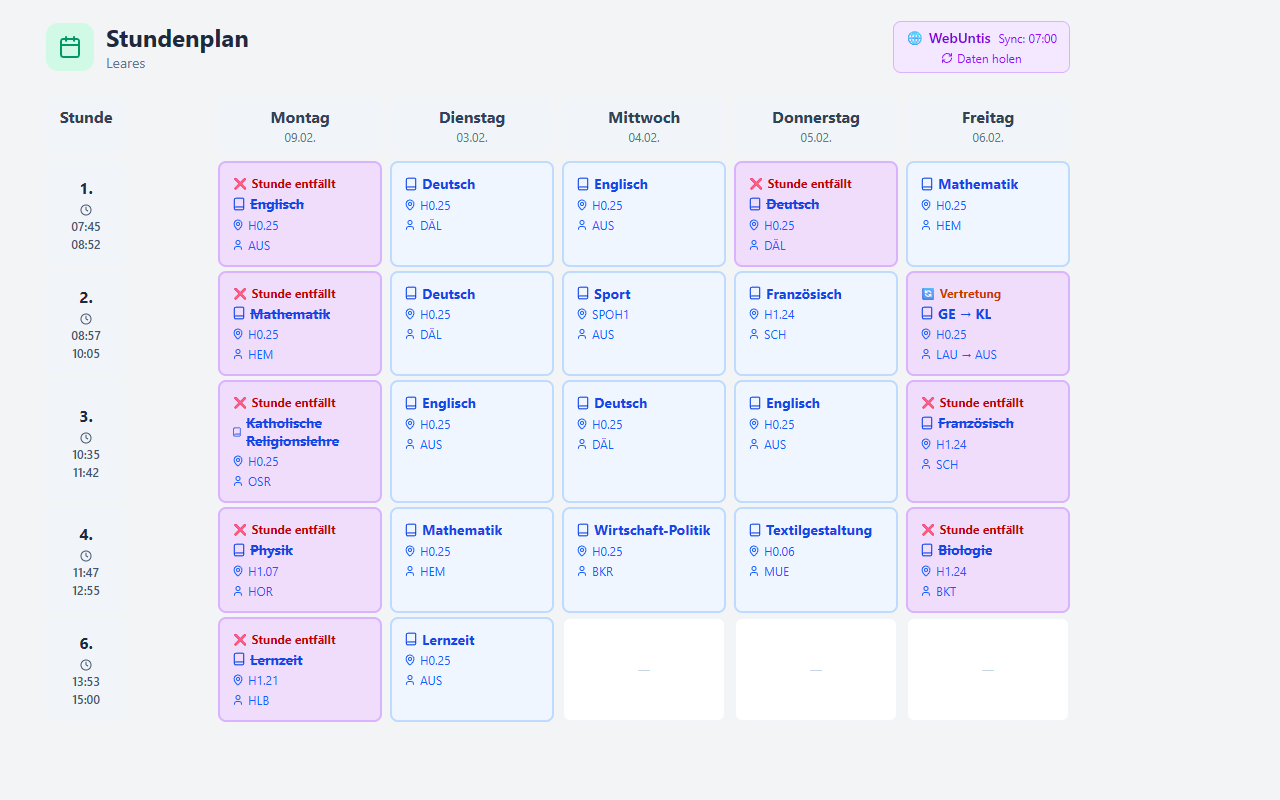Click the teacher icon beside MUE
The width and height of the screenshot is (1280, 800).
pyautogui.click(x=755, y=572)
* * *
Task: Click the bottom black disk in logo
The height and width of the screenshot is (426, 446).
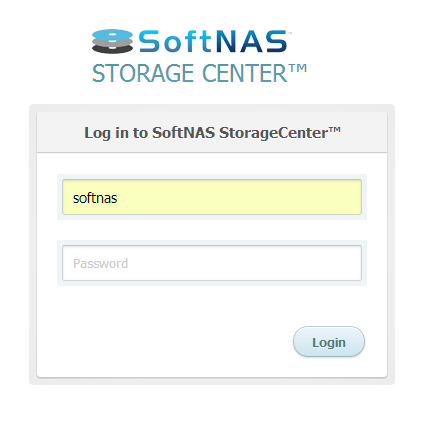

## [HOW TO COMPLETE THIS TASK]
Take the listing above and repeat exactly the lines from the one containing "Task: Click the bottom black disk in logo" through the one containing "The height and", both included.

## [REPLY TO THE TASK]
Task: Click the bottom black disk in logo
The height and width of the screenshot is (426, 446).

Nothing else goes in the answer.